The best thing about Coruscant City, New York is that no one pays attention to you. And the worst thing about Coruscant City, New York is that no one pays attention to you. When you're walking through the city feeling and looking like absolute shit, you're both relieved that no one's noticing you while simultaneously feeling irrevocably alone.
Fired and broken up with. Both within eight hours of each other.
Finn had worked at the First Order Journal for nine months as an "entry-level journalist", when in actuality he was more of a glorified intern. Coffee orders and making copies with the occasional human interest story thrown at him. But he was almost glad that he wasn't given any "big" stories, because the First Order Journal isn't exactly...admirable. They tend to favor sensationalism, stories in GIANT CAPITAL LETTERS with little to no substance, and he didn't really want his name heavily associated with that kind of journalism. So he floated through the job, hoping for something better to eventually come along but really not actively looking.
This morning, he came into the office of his editor-in-chief, Ms. Phasma, with her usual coffee order: black and iced. Even her coffee order is terrifying. He set it down on her desk and went to leave when she asked him to sit down.

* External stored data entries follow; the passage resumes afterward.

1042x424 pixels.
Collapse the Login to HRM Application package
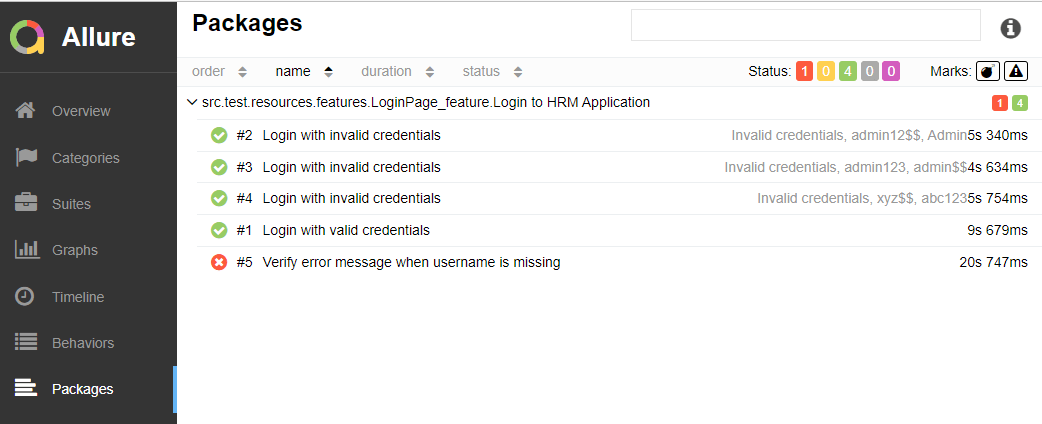pos(191,102)
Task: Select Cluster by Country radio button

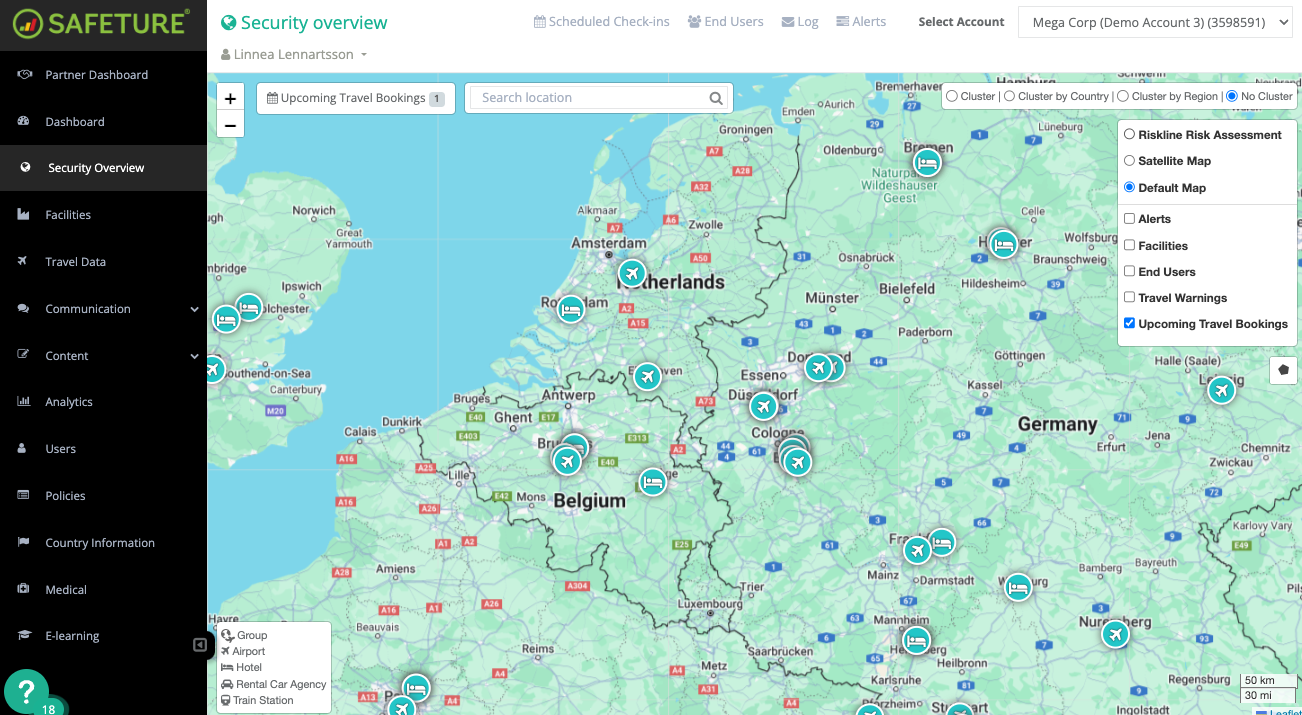Action: click(x=1010, y=96)
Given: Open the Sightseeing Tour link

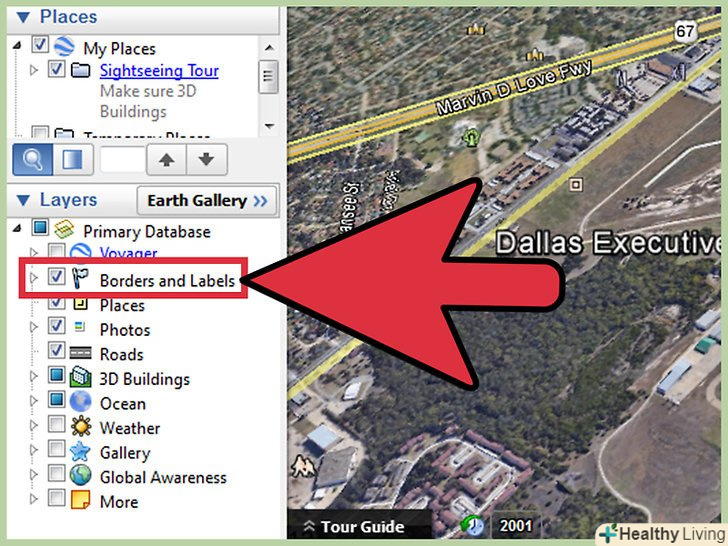Looking at the screenshot, I should (x=159, y=71).
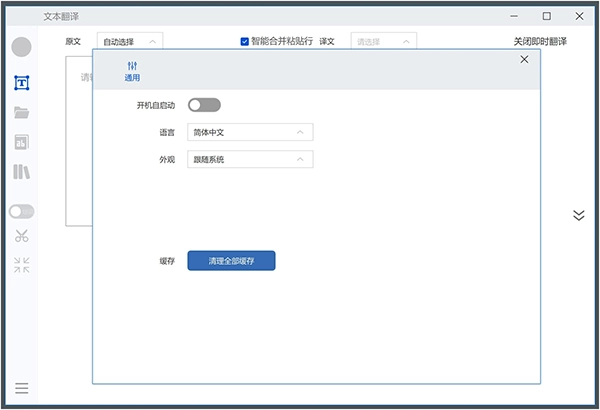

Phasma didn't waste any time or beat around the bush. She looked him right in the eye and said, "I'm afraid we're going to have to let you go."
He eventually sputtered out a "Wha-why?"
She laced her fingers together and set them on her desk. "I believe it is my responsibility to let people know whether or not they're cut out for this line of work from the get-go, before they waste their life in a world they'll never succeed in." She mustered her best sympathetic expression and said, "I don't want you to waste your life, Finn."

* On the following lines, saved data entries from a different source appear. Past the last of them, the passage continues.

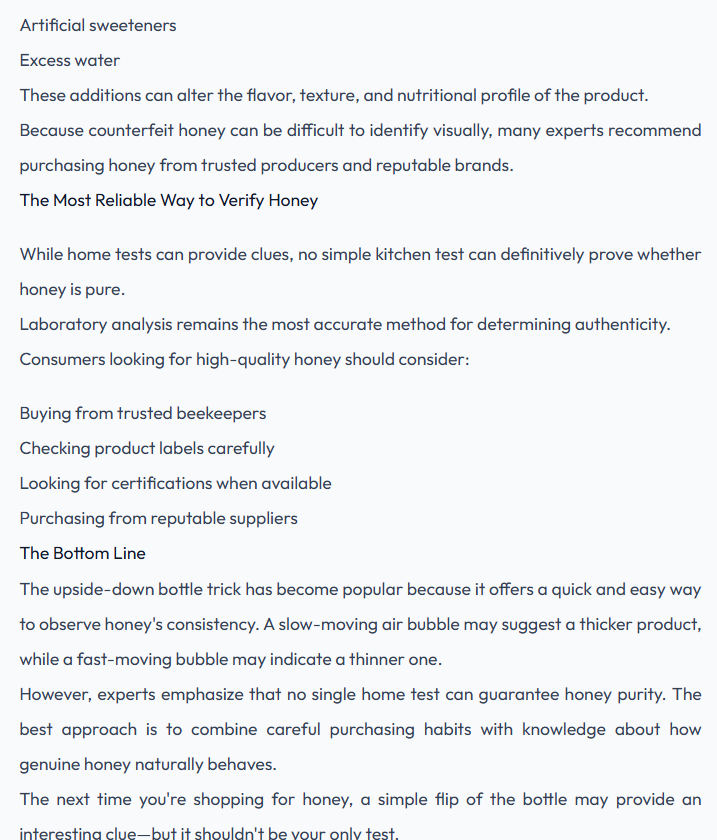Click 'Purchasing from reputable suppliers' item
The height and width of the screenshot is (840, 717).
coord(159,518)
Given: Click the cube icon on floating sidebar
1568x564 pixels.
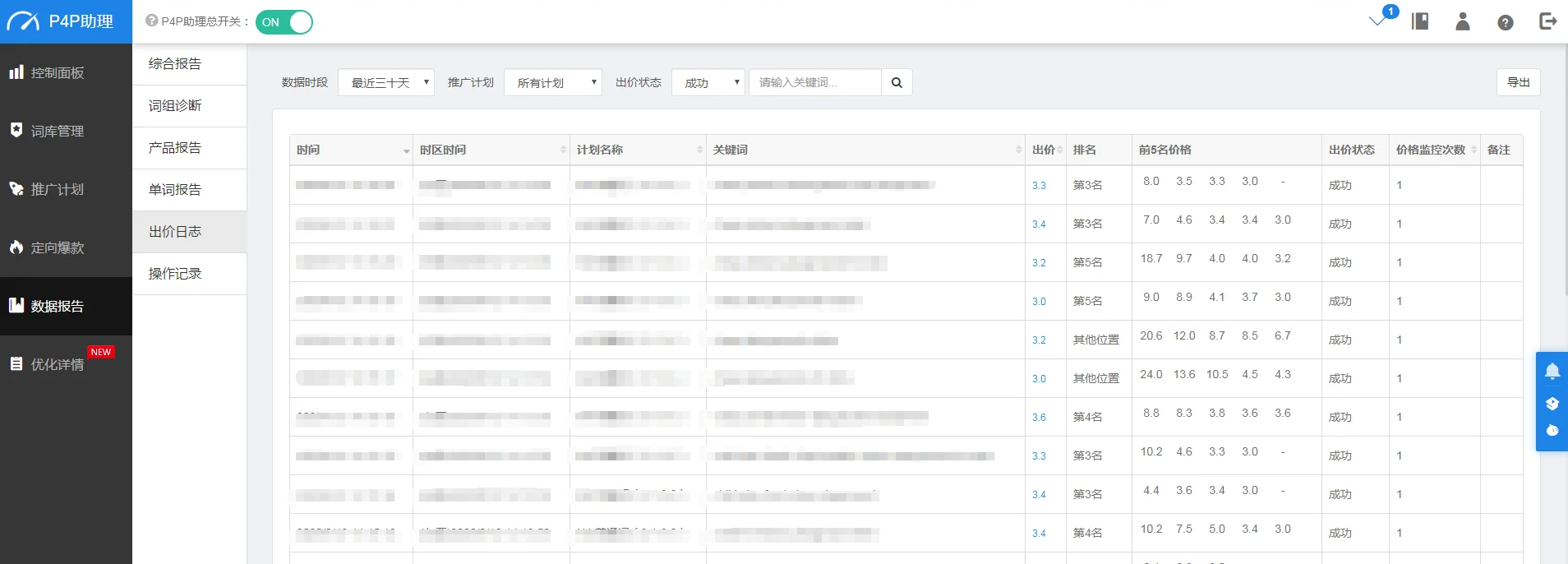Looking at the screenshot, I should pyautogui.click(x=1552, y=403).
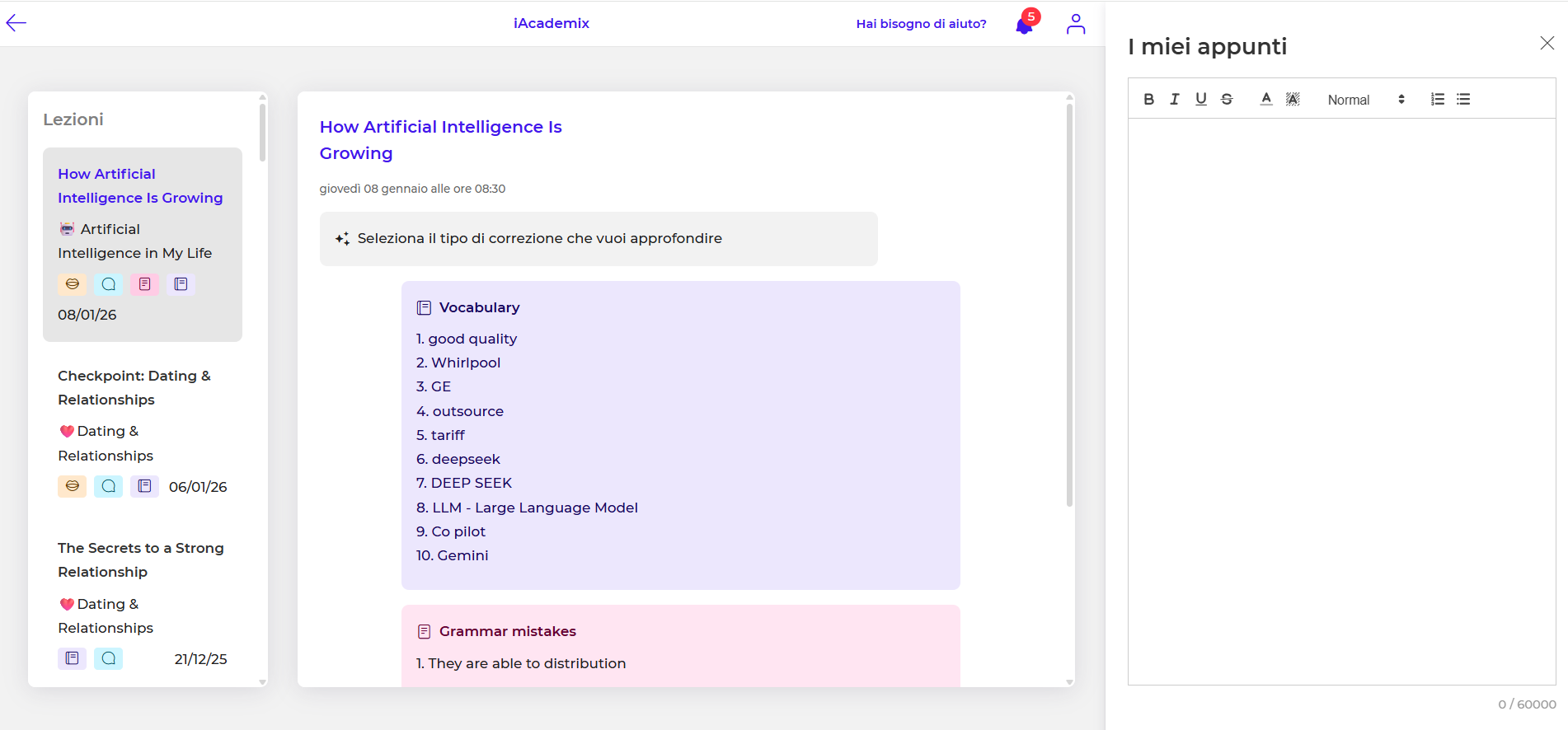Open the text color picker
Viewport: 1568px width, 730px height.
[1266, 100]
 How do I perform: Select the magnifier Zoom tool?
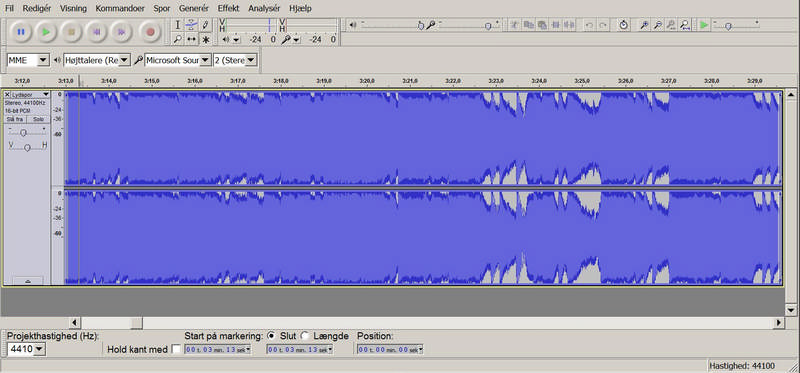coord(178,39)

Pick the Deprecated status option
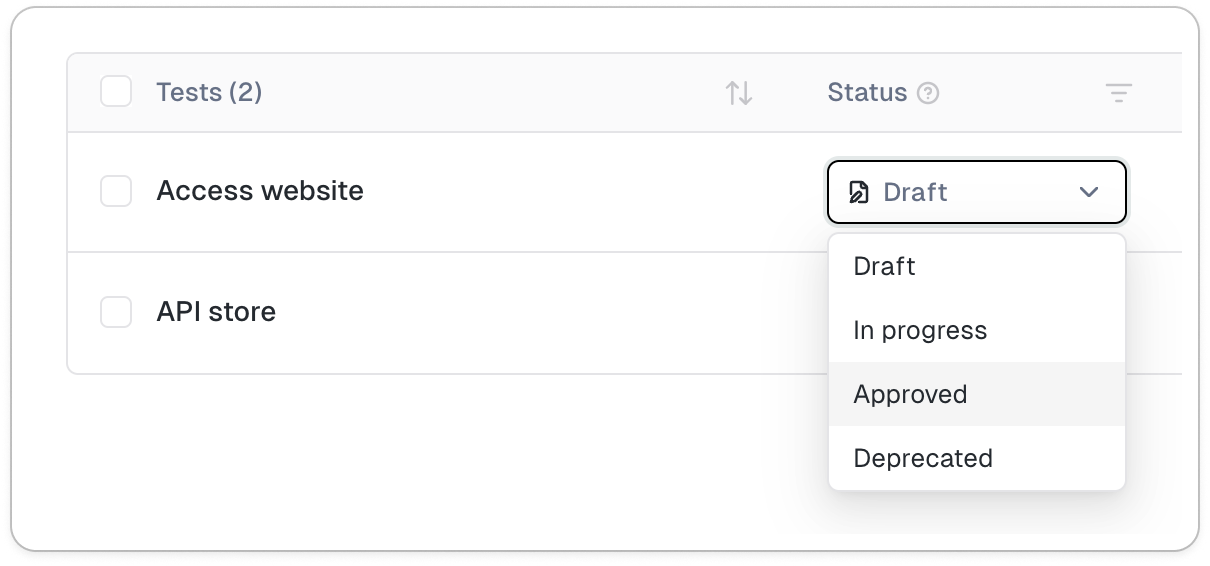922,459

Phasma isn't in the big leagues, but she still has been working in the industry for twenty-plus years. She knows the ins and outs of it more than Finn does, so when she told him that he wasn't cut out for a career he had dreamed of pursuing since he was fourteen, it didn't exactly feel like a warm hug.
And then everything got significantly worse somehow. He had gotten a single text from Rose as he walked home with his box full of stuff from his cubicle:
We need to talk when I get home.
He almost texted her that he got fired, but he deleted it. Rose was an inherently, sometimes annoyingly considerate girlfriend, and she probably would've indefinitely delayed the talk until it stewed into an outburst. He thought it was best to get it over with now.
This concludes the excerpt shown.